For classic way I use the decorator package -
http://micheles.googlecode.com/hg/decorator/documentation.html - But the
classic way allows me only one generic approach to get the request
object - via get_current_request, right?

No! View callable functions must accept at least a request argument. There will never be something this that will work as a view callable:

def func():
   ...

It just wont work.  A view callable must be:

def func(request):
   ...

An alternate view callable signature optionally accepts "(context, request)" but if your code doesn't use that signature for any of your view callables, you won't care. Pyramid view callables can also be methods of classes, but if your code doesn't use view classes, you won't care about that either.

If you *do* care about reusing a decorator across all of these view callable conventions, however, you can use the decorator= argument to view_config. The point of the decorator= argument to view_config is to provide genericness by accepting a decorator that can use a single common call signature for a decorator ("(context, request)"). So you can use the following decorator:

def adecorator(viewcallable):
    def inner(context, request):
        print request.url
        return viewcallable(context, request)
    return inner

.. against this kind of view configuration ...

class AView(object):
    def __init__(self, request):
        self.request = request

    @view_config(decorator=adecorator)
    def aview(self):
        return Response('OK')

.. or this kind ...

@view_config(decorator=adecorator)
def aview(request):
    return Response('OK')

... or this kind ...

@view_config(decorator=adecorator)
def aview(context, request):
    return Response('OK')

... or this kind ...

@view_config(decorator=adecorator)
class AView(object):
    def __init__(self, request):
        self.request = request

    def __call__(self):
        return Response('OK')

... or this kind ...

class AView(object):
    def __init__(self, context, request):
        self.context = context
        self.request = request

    @view_config(decorator=adecorator)
    def aview(self):
        return Response('OK')

You get the point. The *same decorator* will work against any view callable you define, even though the place it gets used differs: against a method of a class, against a class object, against a function object, and the associated callable may have different arguments. It will still work in all scenarios.

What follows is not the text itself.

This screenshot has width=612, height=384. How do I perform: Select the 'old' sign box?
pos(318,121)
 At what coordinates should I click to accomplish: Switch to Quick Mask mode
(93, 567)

Since a decorator is just a callable that returns a callable, whether you use the package you linked to or not to produce one is irrelevant. Even the "@" syntax is just sugar. Instead of:

@decorator1
@decorator2
def func():
  ...

it could just be:

def func():
   ...

func = decorator2(decorator1(func))

If you're decorating functions or methods that you don't know the argument list for, just make the decorator accept *arg, **kw and pass those along to the wrapped function from your wrapper function defined inside the decorator. That will work for any sort of wrapped function, even those for a view callable.

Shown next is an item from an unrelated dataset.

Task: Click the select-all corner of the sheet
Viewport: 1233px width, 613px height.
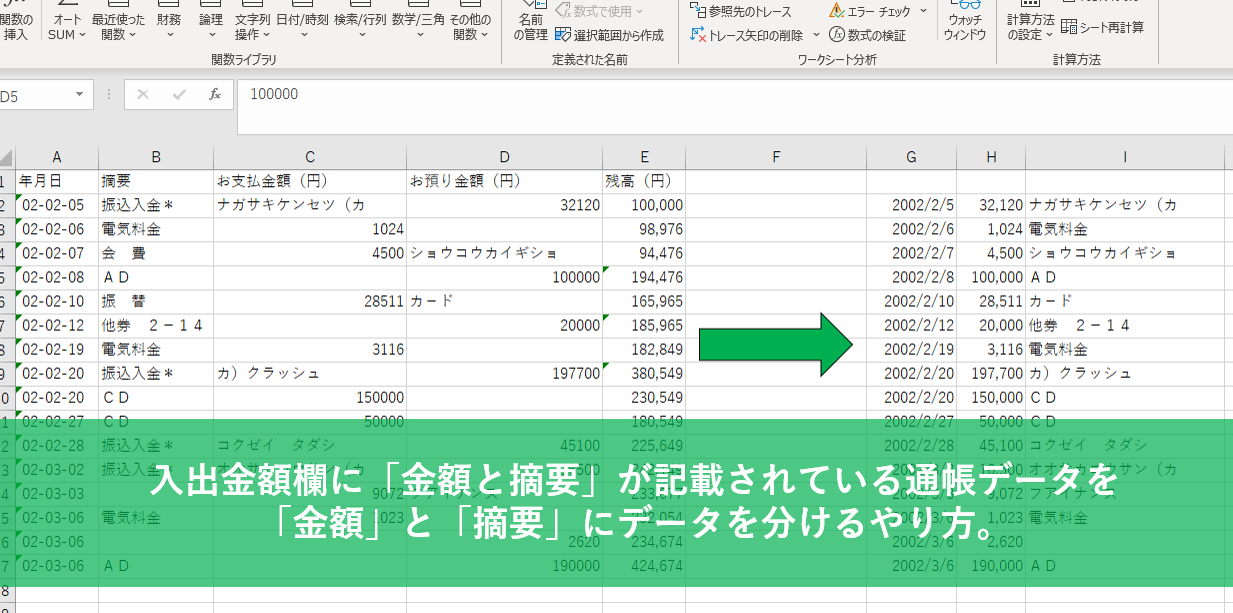Action: point(6,157)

If you mean you want to create some sort of omniscient decorator that can be used for both a view callable *and any other kind of function*, but which in both cases requires a request to.. do something.., then, yes, you could use get_current_request inside the decorator logic. It'd be insane to try to define such a decorator, when you could just create one that expected the decorated function to supply the (context, request) signature, but you could do it.

If this all boils down to "why dont you support a sequence rather than a single function as a valid decorator= argument" because you need to mix and match logic in your decorators, please either submit some code that makes it so or use the recipe for chained decorators.